**TASK INSTRUCTIONS**
Beneath this instruction is a block of data; output from it exactly the lines that run from the one containing "The height and width of the screenshot is (375, 545)." through the one containing "the zoom percentage", inclusive.

**PROVIDED RECORDS**
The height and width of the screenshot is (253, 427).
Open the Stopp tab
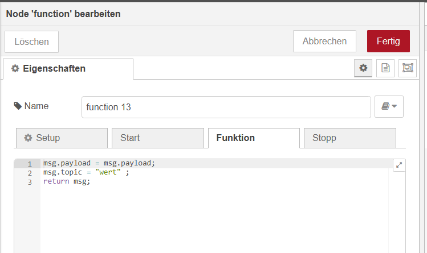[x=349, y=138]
---
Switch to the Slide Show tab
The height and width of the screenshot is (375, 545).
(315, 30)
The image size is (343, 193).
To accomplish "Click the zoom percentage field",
---
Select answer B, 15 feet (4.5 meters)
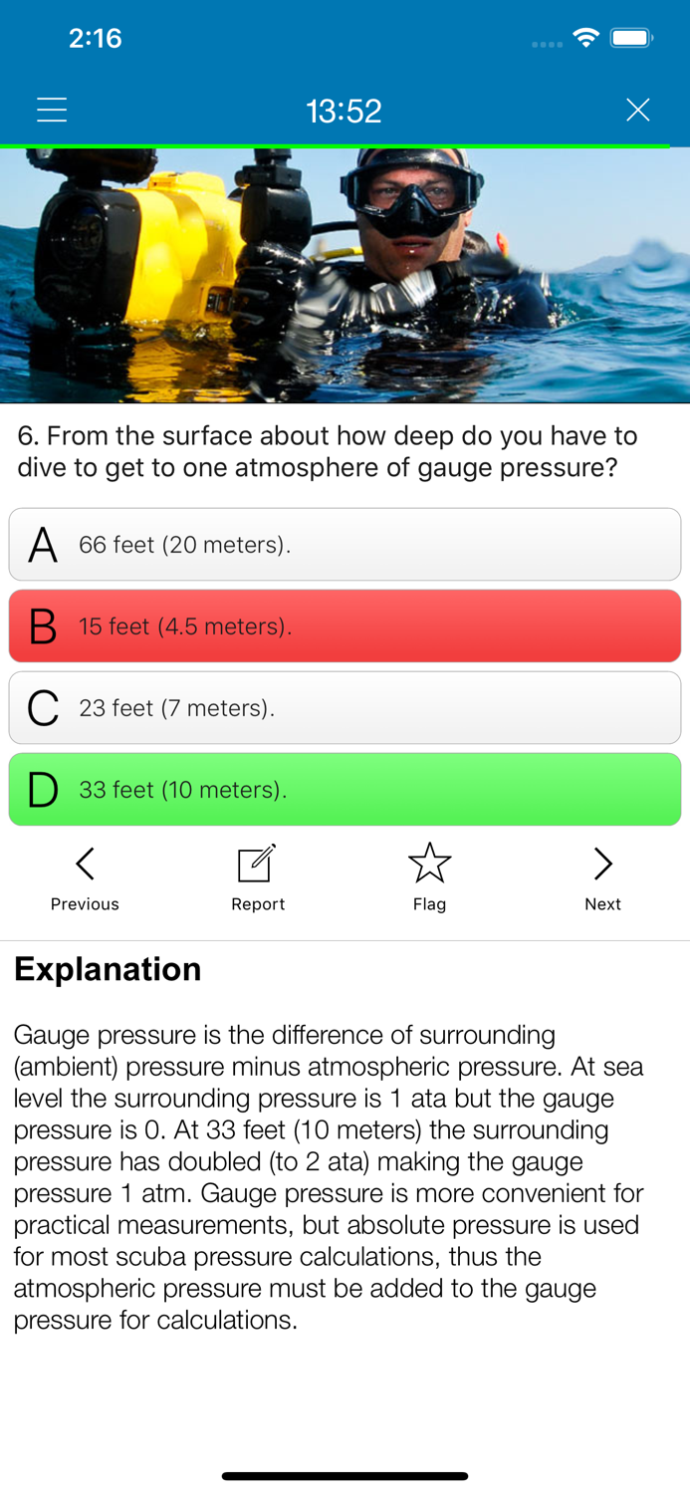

**RESPONSE TO THE EXERCISE**
The height and width of the screenshot is (375, 545).
(315, 30)
The image size is (343, 193).
To accomplish "Click the zoom percentage field",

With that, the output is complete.